A promulgação dos Decretos-Lei n.º 54 e 55 de 2018, de 6 de julho, enquadram um outro entendimento da escola e dos processos de ensinar, de aprender e de avaliar. É a Autonomia e Flexibilidade Curricular que permite romper com a gestão curricular e estandardizada do currículo e que desafia a escolas a repensar a forma como se entende a relação educativa nas escolas. E pensar a relação educativa implica conseguir responder“ o que é educar; quais são as finalidades da Escola; o que é ser professor; o que é ser aluno; e qual o estatuto do património cultural que nas escolas constitui o referente em função do qual se constrói o património curricular que tanto baliza a organização e gestão do trabalho pedagógico que os professores terão que animar, como determina as expectativas sobre as aprendizagens que os alunos deverão realizar” (Trindade, 2009, pp. 60-61).

 

Referências Bibliográficas

Cosme, A. (2009). Ser professor: A acção docente como uma acção de interlocução qualificada. Porto: LivPsic.

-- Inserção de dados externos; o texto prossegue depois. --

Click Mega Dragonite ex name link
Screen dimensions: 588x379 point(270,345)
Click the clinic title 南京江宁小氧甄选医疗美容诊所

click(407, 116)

Cosme, A., Ferreira, D., Fernandes, J. G., e Neves, L. (2018). Projeto de autonomia e flexibilidade curricular: Estudo avaliativo da experiência pedagógica desenvolvida em 2017/2018 ao abrigo do despacho Nº 5908 / 2017. Lisboa: Direção Geral de Educação.

Cosme, A., e Trindade, R. (2004). Áres de estudo acompanhado: O essencial sobre ensinar a aprender. Porto: ASA Editores.

Ferreira, D. (2020). A escola pública portuguesa: As crianças em acolhimento residencial e os caminhos da inclusão.(Doutoramento). Faculdade de Psicologia e de Ciências da Educação da Universidade do Porto, Porto.

Niza, S. (2009). As associações pedagógicas e a construção do conhecimento profissional. In Jorge Bonito (Org.) (Ed.), Ensino de qualidade e formação de professores (pp. 381-392). Évora: Departamento de Pedagogia da Universidade de Évora.

Roldão, M. d. C. (1999). Gestão curricular: Fundamentos e Práticas. Lisboa: Ministério da Educação.

Roldão, M. d. C. (2003). Diferenciação Curricular Revisitada. Porto: Porto Editora.

Trindade, R., e Cosme, A. (2004). A construção de uma escola pública e democrática. In Rui Canário, Filomena Matos, & Rui Trindade (Eds.), Escola da Ponte: defender a escola pública (pp. 81-87). Porto: Profedições.

Trindade, R., e Cosme, A. (2010). Educar e aprender na escola: Questões, desafios e respostas pedagógicas. Vila Nova de Gaia: Fundação Manuel Leão.

UNESCO. (2017). A guide for ensuring inclusion and equity in education.

Zeichner, K. M. (1993). A formação reflexive de professors: Ideias e práticas. . Lisboa: Educa-Professores.